AI Under Siege: Russian Propaganda Slips Into the Machines

Europe is walking into the AI age with its guard down.

This CEPA analysis warns that Russian propaganda is finding its way into AI chatbots, quietly shaping answers, narratives and perceptions.

These systems learn from open data polluted by disinformation, state-backed media and manipulated content.

Once trained, they repeat distortions at scale, with no intent and no context.

The danger is blunt: Europe risks automating lies faster than it can correct them.

Disinformation goes automated

The paper shows how AI models absorb Russian propaganda simply by scraping the internet. False claims, warped history and hostile narratives are fed in as raw material. The output looks neutral, but the bias is baked in.

No editor, no filter

Unlike traditional media, chatbots have no editorial judgement. They synthesise what they find, not what is true. That makes them ideal carriers for long-running influence campaigns designed to flood information space rather than persuade openly.

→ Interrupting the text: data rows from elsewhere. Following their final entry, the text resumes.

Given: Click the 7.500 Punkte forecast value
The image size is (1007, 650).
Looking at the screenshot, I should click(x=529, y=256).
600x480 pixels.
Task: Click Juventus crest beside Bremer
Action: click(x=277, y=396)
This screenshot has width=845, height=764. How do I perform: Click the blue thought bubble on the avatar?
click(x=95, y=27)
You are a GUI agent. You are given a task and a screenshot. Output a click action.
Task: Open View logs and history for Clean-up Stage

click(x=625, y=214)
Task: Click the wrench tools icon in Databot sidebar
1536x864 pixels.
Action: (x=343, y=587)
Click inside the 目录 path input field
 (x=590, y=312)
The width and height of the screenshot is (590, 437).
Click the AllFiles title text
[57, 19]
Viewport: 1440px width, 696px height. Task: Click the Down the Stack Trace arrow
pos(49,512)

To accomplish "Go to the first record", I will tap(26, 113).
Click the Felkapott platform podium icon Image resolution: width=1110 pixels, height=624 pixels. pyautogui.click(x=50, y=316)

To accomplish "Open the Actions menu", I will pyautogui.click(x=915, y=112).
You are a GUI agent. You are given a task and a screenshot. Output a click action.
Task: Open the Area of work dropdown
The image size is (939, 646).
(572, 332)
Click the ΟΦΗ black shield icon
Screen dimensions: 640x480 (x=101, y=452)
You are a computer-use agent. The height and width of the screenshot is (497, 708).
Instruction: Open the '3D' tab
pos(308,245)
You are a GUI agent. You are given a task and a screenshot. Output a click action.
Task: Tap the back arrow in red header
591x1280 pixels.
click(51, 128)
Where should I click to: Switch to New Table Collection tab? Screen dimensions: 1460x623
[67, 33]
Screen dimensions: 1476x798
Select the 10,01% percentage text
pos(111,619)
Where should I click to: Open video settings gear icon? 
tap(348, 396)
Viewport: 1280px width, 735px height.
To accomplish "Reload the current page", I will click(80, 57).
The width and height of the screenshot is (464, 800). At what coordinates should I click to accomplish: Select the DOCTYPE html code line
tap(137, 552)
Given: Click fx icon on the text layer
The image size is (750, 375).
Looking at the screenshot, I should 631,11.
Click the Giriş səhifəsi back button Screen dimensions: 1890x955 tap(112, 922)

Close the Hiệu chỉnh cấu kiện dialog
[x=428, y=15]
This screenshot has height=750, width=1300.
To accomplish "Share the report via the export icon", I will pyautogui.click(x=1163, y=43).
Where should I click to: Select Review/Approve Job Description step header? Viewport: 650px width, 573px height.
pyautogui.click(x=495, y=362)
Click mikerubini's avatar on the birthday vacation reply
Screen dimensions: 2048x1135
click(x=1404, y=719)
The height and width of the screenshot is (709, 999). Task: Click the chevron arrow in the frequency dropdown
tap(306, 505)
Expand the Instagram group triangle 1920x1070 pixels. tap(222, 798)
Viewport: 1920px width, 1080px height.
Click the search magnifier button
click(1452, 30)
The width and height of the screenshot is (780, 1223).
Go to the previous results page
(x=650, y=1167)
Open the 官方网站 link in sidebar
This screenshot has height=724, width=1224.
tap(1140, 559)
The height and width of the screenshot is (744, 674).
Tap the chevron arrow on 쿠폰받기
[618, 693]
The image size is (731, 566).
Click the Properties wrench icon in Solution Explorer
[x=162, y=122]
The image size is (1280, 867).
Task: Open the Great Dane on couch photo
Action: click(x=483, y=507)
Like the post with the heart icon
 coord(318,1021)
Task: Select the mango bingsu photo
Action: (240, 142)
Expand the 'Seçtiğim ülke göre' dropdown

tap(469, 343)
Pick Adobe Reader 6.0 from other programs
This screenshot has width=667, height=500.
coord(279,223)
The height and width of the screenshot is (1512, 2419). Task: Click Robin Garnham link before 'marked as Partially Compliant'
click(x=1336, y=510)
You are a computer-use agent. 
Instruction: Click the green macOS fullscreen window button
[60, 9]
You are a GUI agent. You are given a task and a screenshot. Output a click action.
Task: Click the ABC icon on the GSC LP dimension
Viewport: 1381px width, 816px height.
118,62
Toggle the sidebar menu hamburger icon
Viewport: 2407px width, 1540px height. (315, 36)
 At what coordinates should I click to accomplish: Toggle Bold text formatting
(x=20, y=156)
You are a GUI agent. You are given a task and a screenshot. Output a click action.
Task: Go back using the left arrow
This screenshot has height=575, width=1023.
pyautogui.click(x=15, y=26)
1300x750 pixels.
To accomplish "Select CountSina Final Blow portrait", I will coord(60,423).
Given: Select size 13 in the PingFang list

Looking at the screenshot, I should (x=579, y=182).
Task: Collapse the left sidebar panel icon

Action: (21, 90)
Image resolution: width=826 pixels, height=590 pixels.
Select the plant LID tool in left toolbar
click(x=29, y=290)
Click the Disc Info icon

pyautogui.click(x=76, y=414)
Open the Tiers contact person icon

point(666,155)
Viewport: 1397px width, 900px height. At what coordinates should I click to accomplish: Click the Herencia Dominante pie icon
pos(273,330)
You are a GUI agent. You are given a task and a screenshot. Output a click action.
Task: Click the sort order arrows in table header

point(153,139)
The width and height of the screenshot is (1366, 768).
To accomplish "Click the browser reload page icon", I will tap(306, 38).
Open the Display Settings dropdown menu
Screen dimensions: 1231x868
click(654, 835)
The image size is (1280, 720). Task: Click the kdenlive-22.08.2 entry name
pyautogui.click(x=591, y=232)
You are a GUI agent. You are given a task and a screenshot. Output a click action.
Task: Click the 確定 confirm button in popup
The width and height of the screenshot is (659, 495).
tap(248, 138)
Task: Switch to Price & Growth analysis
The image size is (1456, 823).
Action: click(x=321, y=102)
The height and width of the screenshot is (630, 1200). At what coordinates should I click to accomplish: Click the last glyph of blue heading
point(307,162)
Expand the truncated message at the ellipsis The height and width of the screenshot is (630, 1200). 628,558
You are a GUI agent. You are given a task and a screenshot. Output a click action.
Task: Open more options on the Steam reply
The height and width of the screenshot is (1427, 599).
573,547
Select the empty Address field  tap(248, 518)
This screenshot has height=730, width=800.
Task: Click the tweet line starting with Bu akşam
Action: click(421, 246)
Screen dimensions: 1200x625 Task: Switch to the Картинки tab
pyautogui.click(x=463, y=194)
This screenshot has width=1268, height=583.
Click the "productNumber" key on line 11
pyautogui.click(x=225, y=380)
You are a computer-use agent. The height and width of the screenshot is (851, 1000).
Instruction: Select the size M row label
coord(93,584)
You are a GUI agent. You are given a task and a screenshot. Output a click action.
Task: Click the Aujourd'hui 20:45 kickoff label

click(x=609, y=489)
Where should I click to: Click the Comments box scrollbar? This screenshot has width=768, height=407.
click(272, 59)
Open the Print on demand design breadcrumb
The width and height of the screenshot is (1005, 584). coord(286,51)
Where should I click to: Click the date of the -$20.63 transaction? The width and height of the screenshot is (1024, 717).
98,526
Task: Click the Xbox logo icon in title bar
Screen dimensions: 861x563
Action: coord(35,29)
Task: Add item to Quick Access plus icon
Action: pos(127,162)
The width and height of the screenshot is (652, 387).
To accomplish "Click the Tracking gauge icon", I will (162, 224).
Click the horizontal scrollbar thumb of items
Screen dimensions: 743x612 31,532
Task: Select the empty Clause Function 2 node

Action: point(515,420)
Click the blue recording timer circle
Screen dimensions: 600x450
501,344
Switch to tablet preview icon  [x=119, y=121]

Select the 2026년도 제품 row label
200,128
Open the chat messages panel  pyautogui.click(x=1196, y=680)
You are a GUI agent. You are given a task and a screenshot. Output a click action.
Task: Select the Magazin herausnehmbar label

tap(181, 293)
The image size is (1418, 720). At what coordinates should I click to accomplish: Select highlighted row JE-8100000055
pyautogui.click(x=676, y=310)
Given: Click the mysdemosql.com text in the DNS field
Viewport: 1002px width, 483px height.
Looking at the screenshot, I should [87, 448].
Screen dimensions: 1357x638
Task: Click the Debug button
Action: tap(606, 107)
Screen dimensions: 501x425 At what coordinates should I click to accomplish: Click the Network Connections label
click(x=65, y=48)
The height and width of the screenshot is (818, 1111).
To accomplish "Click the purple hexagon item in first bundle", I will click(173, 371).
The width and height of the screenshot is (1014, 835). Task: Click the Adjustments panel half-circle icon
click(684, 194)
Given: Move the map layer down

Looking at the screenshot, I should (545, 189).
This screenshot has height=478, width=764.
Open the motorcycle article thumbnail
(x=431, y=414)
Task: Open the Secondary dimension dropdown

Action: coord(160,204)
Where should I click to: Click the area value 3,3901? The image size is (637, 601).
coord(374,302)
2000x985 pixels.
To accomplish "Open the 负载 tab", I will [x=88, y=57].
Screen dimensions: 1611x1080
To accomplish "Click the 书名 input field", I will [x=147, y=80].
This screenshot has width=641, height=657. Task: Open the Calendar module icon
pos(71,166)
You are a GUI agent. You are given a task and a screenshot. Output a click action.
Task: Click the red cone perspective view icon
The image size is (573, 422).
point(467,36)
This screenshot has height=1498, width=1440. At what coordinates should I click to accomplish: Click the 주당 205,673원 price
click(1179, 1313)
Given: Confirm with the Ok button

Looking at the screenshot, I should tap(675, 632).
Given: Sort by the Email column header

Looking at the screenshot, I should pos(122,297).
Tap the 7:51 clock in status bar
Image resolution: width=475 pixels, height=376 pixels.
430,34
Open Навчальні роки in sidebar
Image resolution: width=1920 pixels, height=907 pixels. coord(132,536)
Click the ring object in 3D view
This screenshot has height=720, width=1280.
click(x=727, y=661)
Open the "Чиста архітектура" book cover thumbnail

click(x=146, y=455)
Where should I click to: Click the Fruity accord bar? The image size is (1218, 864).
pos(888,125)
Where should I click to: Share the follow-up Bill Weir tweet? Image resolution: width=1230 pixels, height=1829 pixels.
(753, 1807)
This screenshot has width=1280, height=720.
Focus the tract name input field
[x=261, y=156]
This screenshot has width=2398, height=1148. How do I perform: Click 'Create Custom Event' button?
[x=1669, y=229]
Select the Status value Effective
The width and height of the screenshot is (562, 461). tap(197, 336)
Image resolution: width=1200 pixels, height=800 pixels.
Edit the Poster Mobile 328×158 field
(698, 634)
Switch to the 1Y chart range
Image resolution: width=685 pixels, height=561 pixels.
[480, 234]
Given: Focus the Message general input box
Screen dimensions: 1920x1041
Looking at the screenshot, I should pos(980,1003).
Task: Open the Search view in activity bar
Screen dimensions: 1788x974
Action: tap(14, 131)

Trust turns into a vulnerability

Users treat AI answers as authoritative. That trust becomes the weak point. When chatbots echo Kremlin-friendly frames, they do so with calm language and apparent balance, making manipulation harder to spot and easier to believe.

Europe reacts slower than the threat

The analysis underlines a regulatory lag. Europe focuses on AI ethics and safety, but pays less attention to information warfare inside models. By the time flaws are noticed, systems are already deployed across education, administration and media.

Security blind spots widen

This is not just an information issue. Polluted AI tools can affect policy analysis, risk assessments and strategic planning. When inputs are compromised, outputs mislead decision-makers as well as the public.

Russia exploits openness

Open societies provide the perfect training ground. Free access to content, weak verification and linguistic reach give Russian narratives room to spread. AI amplifies that advantage without Moscow needing new tools.

Fixing the data problem is hard

Cleaning training data is expensive, political and imperfect. Removing propaganda without sliding into censorship is a technical and legal minefield. The longer Europe delays, the deeper the contamination runs.

The big warning: Europe may train its own enemy.

AI scales whatever it is fed.

If Europe treats AI purely as a tech race and not as a security battlefield, it will hand information warfare to machines. Once disinformation is embedded in systems people trust, rolling it back will be slow, costly and politically explosive.